Al abrir mi cuenta de correo en Yahoo!, observé una noticia que me dejó perplejo, justamente con un título muy parecido al de esta entrada.
A diferencia de la Sala Constitucional costarricense, la instancia colombiana asegura que al lograrse el amparo de los derechos de las parejas del mismo sexo se responde a un acto que garantiza la igualdad, la dignidad y la solidaridad. Así, da gusto ver al máximo árbitro jurídico tomar las decisiones que le competen sin miramientos a la confesión religiosa de unos cuantos que se creen mayoría.
En total fueron 42 normas las que fueron modificadas. Los cambios se harán efectivos en los códigos Penal, Civil y en algunos apartes del régimen militar.
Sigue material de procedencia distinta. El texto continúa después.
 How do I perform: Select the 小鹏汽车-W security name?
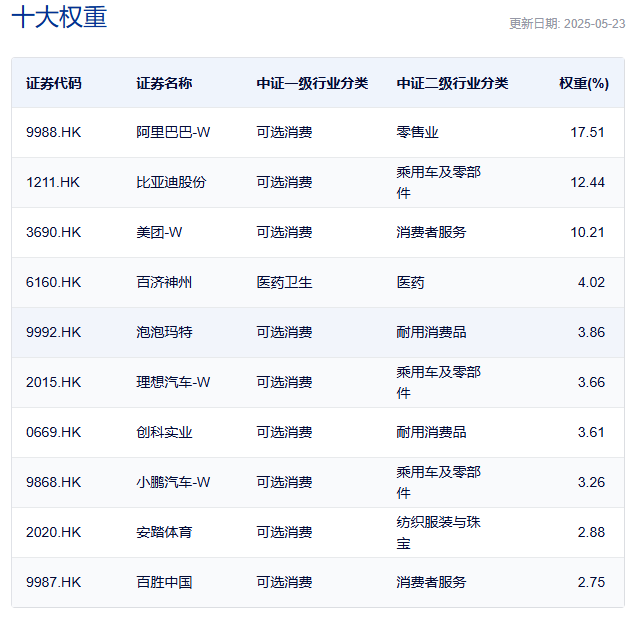(173, 482)
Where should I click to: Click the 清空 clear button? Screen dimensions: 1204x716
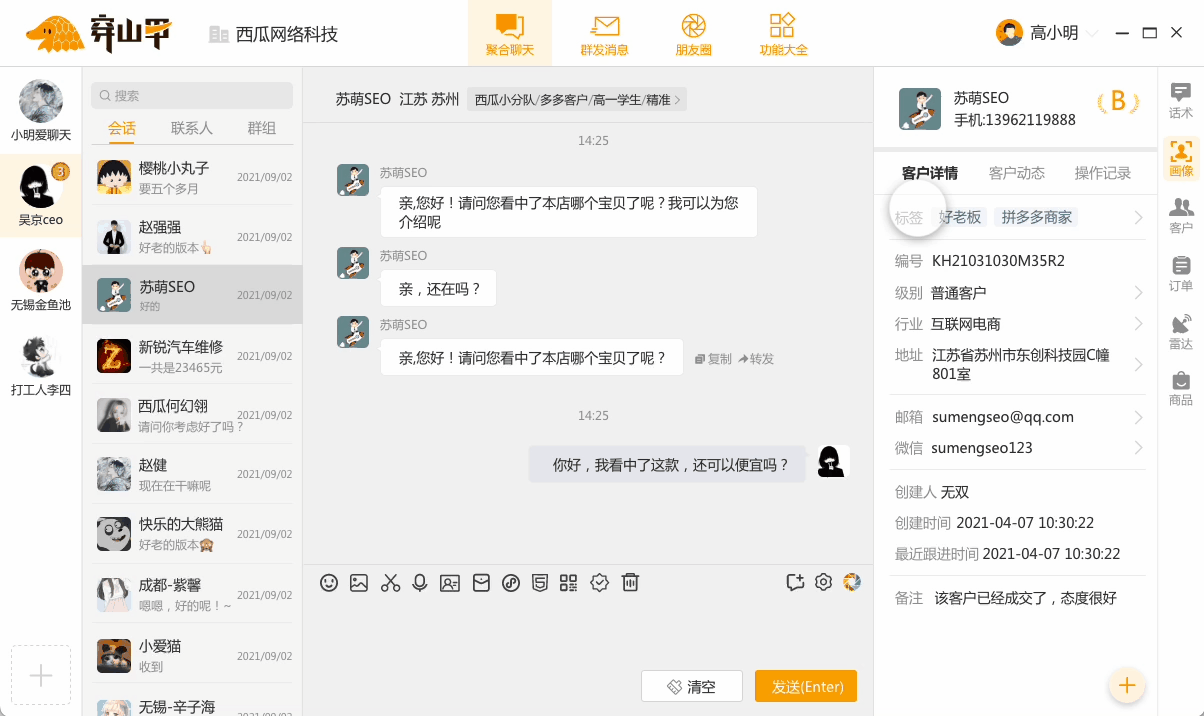pyautogui.click(x=692, y=686)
No obstante, no es la primera vez que la Corte colombiana se mete en asuntos tan «escabrosos». Anteriormente había amparado con tres derechos a favor de las parejas homosexuales: el de unión marital de hecho, en 2007; demanda por alimento el año pasado y de beneficios de salud.
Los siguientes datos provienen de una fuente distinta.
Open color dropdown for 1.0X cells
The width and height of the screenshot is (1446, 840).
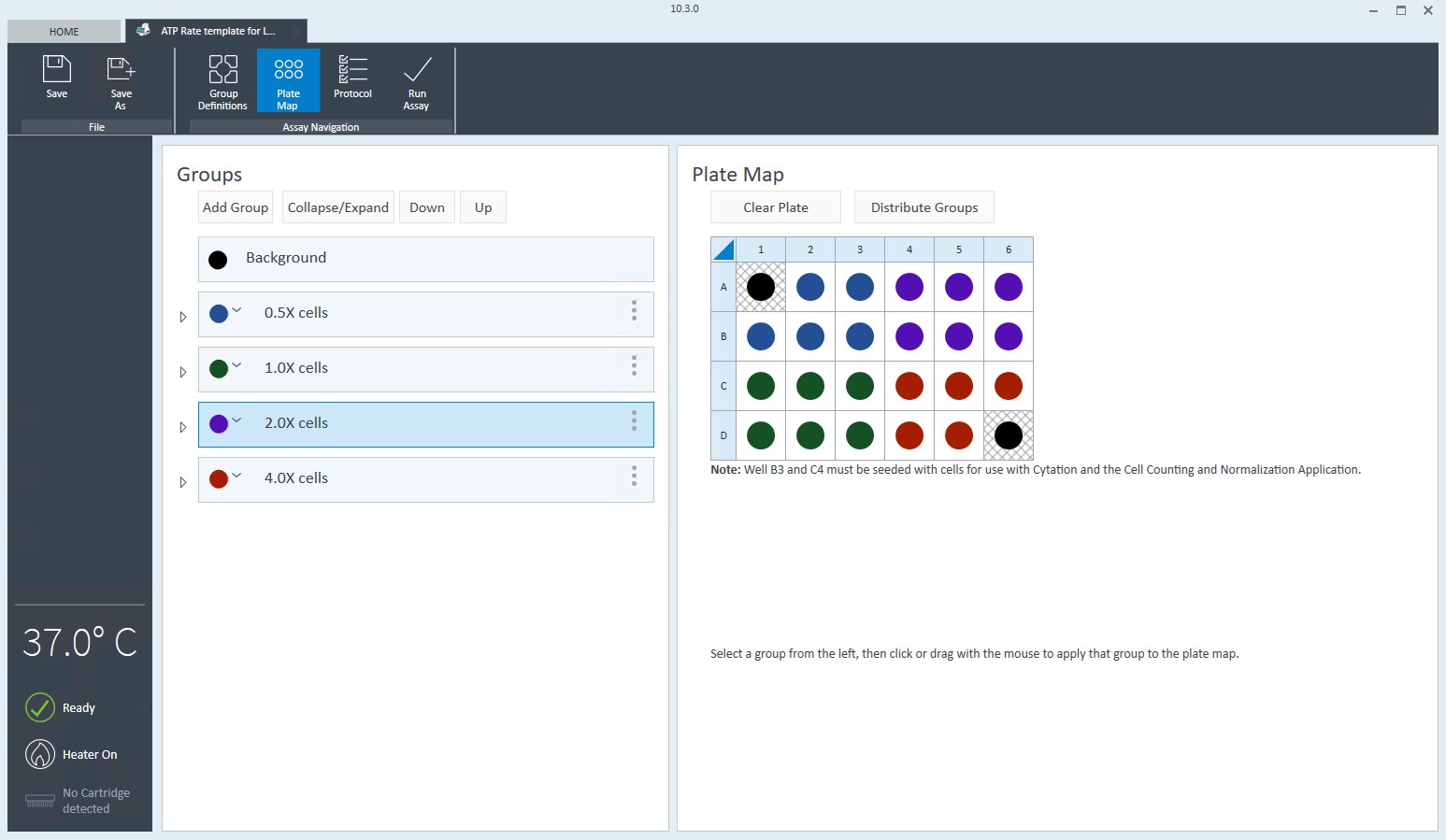click(237, 365)
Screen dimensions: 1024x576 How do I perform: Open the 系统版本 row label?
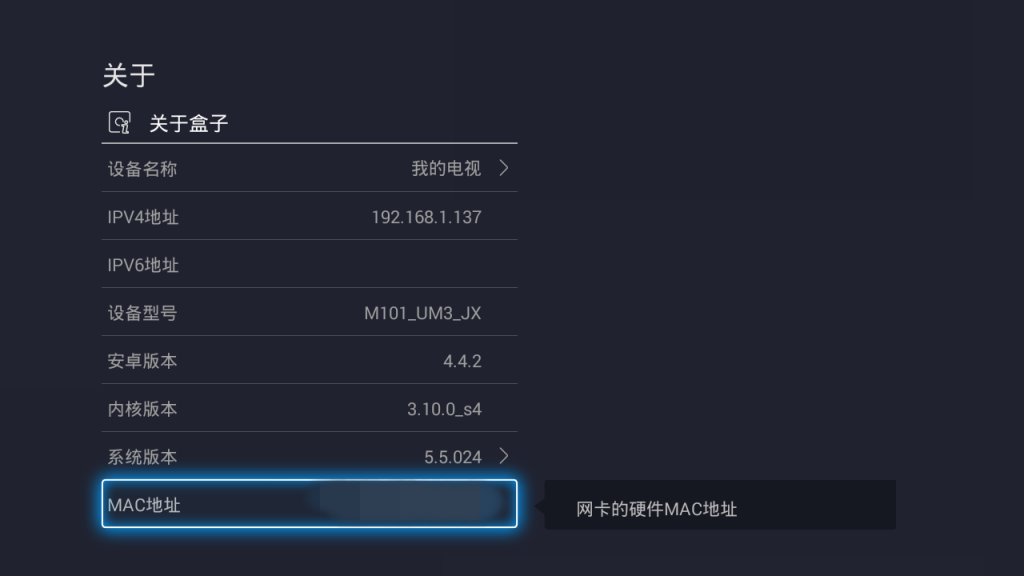142,457
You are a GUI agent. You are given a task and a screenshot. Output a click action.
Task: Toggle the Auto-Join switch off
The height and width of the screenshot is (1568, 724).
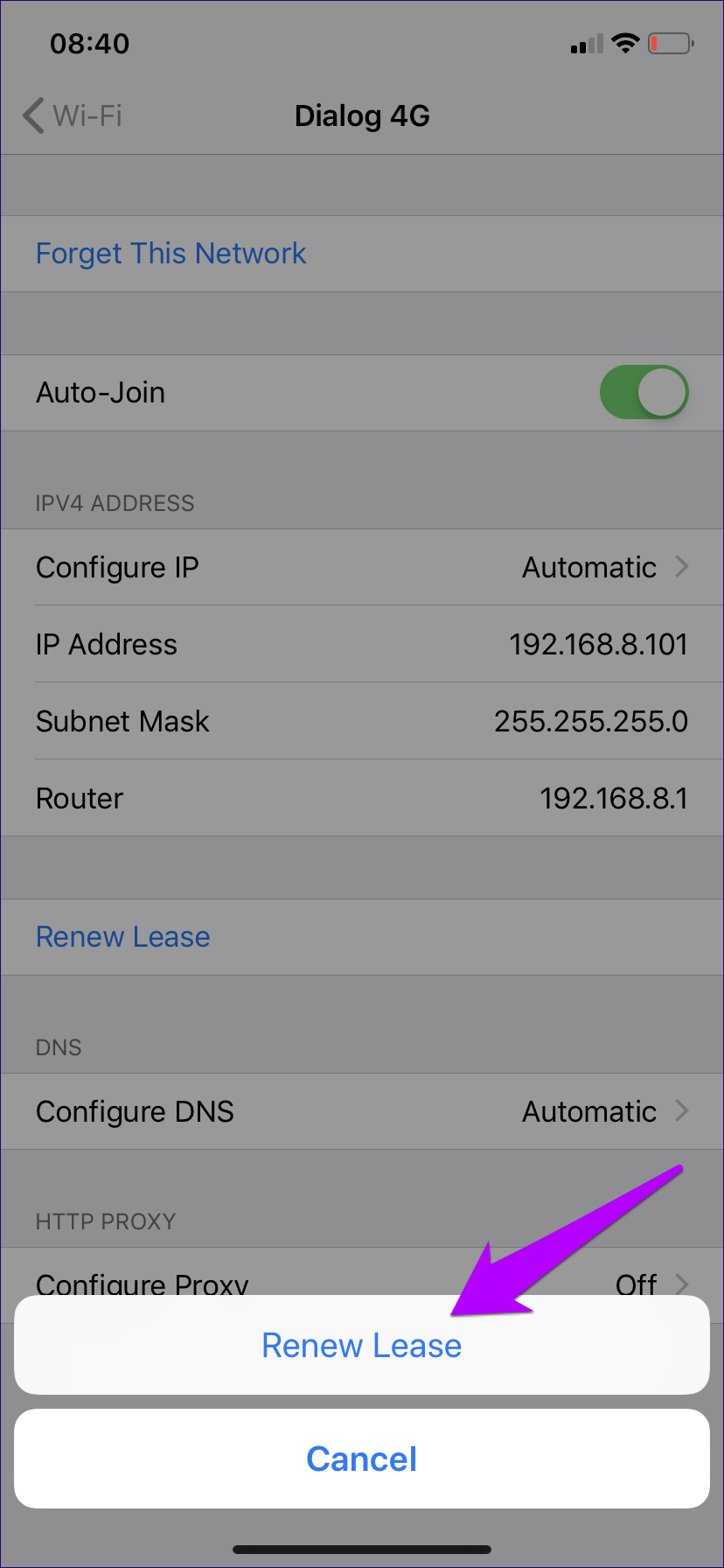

Yo solo espero que a través de estos fallos se cree suficiente jurisprudencia para que algo afín suceda en Costa Rica. Después de todo, ya es momento que las instituciones gubernamentales empiecen a comportarse como soberanas y laicas. De igual manera considero que es prudente que se arranque con el proceso de legislar aquellas cosas que suceden cotidianamente, sin importar si al clero le agradan o no. Digo, porque si por ese hecho fuera, tampoco habría penas para la pedofilia, ni para el enriquecimiento ilícito, ni para tantos otros acontecimientos oscuros en los que se ha visto envuelta la «santa» iglesia católica costarricense.